King is also an advocate for people with learning disabilities.
He was glad they did not have to rely on going to the larger vaccination hubs.
“They’ll be scared and confused how this system works without the right support without them going to those places. They’d be really unsure and not sure about the whole thing so for them, it’s a different atmosphere, different scenery and they’re not used to it. Here. They are used to it with the right staff.”
The trust’s independent living team leader, Michael Hawkins, said they were doing what they could to reduce people’s stress including booking people in with their support person.
“It’s more comfortable for them coming into a familiar setting with familiar people. Some people get quite anxious in public settings so, you know having a place where they’re very familiar is ideal for them,” Hawkins said.
That can also mean dimming the lights and closing the curtains so people who are hypersensitive to light and noise feel more comfortable.
The trust has provided transport to help some people with physical disabilities who may have trouble accessing traditional clinics.
“We know that people with disabilities are more at risk for diseases like Covid-19. So it’s crucially important that they have the access to the vaccine, if they wanted it that is, so explaining the vaccine as best as possible to them is an important role for us in providing that access to them is also equally as important.”

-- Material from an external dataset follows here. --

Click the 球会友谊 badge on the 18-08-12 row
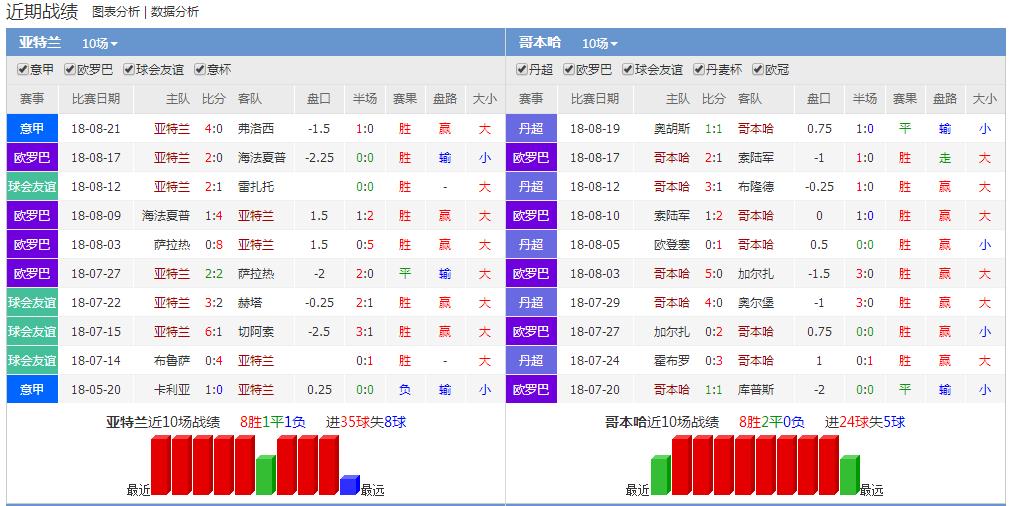This screenshot has height=506, width=1013. click(32, 187)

Trust client Neville Maxwell was sitting in the waiting room after getting his vaccine.
“I just don’t want to get this virus that’s going around.”
Southern DHB vaccine rollout co-leader Karl Metzler said it had been a successful day with an estimated 150 people getting vaccinated.
They would roll out mass vaccination hubs and some smaller community clinics like the one at the trust, he said.
“But also for those particularly hard to reach people with disabilities, we will be able to parachute teams in and provide that individual service. We want to make sure obviously we get into every nook and cranny in the region and make sure if people want a vaccine that we are able to provide that regardless of setting or disability.”
People can get their second dose of the vaccine in three weeks’ time when the clinic reopens its doors.